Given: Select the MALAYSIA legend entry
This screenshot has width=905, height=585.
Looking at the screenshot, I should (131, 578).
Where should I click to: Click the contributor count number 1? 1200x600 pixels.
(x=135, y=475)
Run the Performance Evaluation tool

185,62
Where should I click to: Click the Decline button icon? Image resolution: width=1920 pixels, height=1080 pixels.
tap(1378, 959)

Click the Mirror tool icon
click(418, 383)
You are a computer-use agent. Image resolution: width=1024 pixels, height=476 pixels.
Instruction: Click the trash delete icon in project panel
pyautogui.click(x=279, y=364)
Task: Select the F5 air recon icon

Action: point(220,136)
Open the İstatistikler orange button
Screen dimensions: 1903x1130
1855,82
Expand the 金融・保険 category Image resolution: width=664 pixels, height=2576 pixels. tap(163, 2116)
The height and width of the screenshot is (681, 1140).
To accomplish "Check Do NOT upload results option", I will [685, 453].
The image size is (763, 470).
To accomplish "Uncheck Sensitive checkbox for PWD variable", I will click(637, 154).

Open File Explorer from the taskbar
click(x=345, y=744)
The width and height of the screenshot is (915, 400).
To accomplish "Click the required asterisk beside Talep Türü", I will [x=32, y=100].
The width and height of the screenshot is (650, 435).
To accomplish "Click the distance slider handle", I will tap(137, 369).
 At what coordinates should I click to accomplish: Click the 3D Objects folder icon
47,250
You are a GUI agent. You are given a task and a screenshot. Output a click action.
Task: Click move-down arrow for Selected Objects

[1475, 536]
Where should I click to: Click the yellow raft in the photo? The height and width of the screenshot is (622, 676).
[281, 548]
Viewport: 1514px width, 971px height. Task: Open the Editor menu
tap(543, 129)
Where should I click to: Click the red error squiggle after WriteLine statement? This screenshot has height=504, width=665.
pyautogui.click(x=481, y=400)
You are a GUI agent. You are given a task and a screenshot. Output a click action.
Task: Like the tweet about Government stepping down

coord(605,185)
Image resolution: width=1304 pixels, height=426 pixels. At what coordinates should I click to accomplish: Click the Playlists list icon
————————
Copy the records above exactly, please, but only from the first line through the line containing "Expand the 金融・保険".

_Task answer_
Given: Select the MALAYSIA legend entry
This screenshot has width=905, height=585.
Looking at the screenshot, I should (131, 578).
Where should I click to: Click the contributor count number 1? 1200x600 pixels.
(x=135, y=475)
Run the Performance Evaluation tool

185,62
Where should I click to: Click the Decline button icon? Image resolution: width=1920 pixels, height=1080 pixels.
tap(1378, 959)

Click the Mirror tool icon
click(418, 383)
You are a computer-use agent. Image resolution: width=1024 pixels, height=476 pixels.
Instruction: Click the trash delete icon in project panel
pyautogui.click(x=279, y=364)
Task: Select the F5 air recon icon

Action: point(220,136)
Open the İstatistikler orange button
Screen dimensions: 1903x1130
1855,82
Expand the 金融・保険 category Image resolution: width=664 pixels, height=2576 pixels. tap(163, 2116)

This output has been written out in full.